Si bien la degradación de la tierra se siente de forma aguda en las tierras áridas del mundo, aproximadamente el 80% de la degradación se produce en realidad fuera de esas zonas. Más de 1.500 millones de personas —en su mayoría pequeños agricultores— subsisten en tierras que se están degradando. El cambio climático amenaza directamente su productividad. En muchas regiones, los recursos de agua dulce están disminuyendo, las zonas donde se cultivan alimentos están cambiando, y el rendimiento de los cultivos está decayendo.
A nivel mundial, se prevé que las condiciones climáticas imprevisibles y extremas tendrán un efecto aún mayor sobre la producción de alimentos.

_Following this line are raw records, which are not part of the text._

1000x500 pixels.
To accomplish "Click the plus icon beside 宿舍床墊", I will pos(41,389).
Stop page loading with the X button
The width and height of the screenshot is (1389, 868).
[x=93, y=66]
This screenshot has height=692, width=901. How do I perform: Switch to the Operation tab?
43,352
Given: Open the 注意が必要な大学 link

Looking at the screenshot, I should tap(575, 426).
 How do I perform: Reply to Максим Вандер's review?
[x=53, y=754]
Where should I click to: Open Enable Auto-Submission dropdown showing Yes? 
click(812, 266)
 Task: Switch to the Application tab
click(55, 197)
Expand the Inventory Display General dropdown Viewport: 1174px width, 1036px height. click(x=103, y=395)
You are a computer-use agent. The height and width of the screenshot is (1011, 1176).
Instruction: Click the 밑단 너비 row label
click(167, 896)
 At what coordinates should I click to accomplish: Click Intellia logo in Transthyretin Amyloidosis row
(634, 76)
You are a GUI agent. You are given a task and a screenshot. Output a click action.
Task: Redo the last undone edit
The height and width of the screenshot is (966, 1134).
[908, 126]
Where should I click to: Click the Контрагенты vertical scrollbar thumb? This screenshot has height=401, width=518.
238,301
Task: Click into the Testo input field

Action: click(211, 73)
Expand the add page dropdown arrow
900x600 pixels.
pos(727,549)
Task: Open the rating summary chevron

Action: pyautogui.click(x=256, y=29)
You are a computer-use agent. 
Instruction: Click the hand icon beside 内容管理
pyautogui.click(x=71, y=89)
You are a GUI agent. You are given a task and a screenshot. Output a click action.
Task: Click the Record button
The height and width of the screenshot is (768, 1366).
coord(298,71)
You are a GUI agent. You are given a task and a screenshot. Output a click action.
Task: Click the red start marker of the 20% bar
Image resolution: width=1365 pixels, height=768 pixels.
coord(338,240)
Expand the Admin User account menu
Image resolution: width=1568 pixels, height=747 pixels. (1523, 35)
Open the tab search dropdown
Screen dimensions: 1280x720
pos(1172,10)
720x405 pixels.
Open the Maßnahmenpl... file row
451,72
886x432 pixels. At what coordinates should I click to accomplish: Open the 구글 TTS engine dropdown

Con la población mundial en aumento, es urgente que trabajemos para desarrollar la resiliencia de todos los recursos productivos de la tierra y de las comunidades que dependen de ellos. Necesitamos administrar la tierra de manera sostenible, evitar que siga degradándose, recuperar la que ha sido dañada y reparar los daños. Más de 2.000 millones de hectáreas de tierra pueden ser recuperadas y rehabilitadas. Necesitamos estimular la adopción de medidas que conduzcan a la recuperación de esas zonas.
La recuperación de la tierra que se está degradando tendrá múltiples beneficios. Podemos evitar los peores efectos del cambio climático, producir más alimentos y mitigar la competencia por los recursos. Podemos preservar los servicios vitales de los ecosistemas, como la retención de agua, que nos protege de las inundaciones y las sequías. Además, un enfoque integral a gran escala de la recuperación de la tierra puede crear nuevos puestos de trabajo y oportunidades de negocio y de medios de subsistencia, permitiendo a las poblaciones no solo sobrevivir sino prosperar.

El lema del Día Mundial de Lucha Contra la Desertificación de este año es «La tierra pertenece al futuro, protejámosla del cambio climático». Podemos hacerlo. Así lo han demostrado comunidades en Burkina Faso, el Níger y Malí, que han recuperado más de 5 millones de hectáreas de tierras degradadas. Dejemos que estos y otros ejemplos nos inspiren y protejamos y cuidemos la tierra para esta generación y para las generaciones futuras".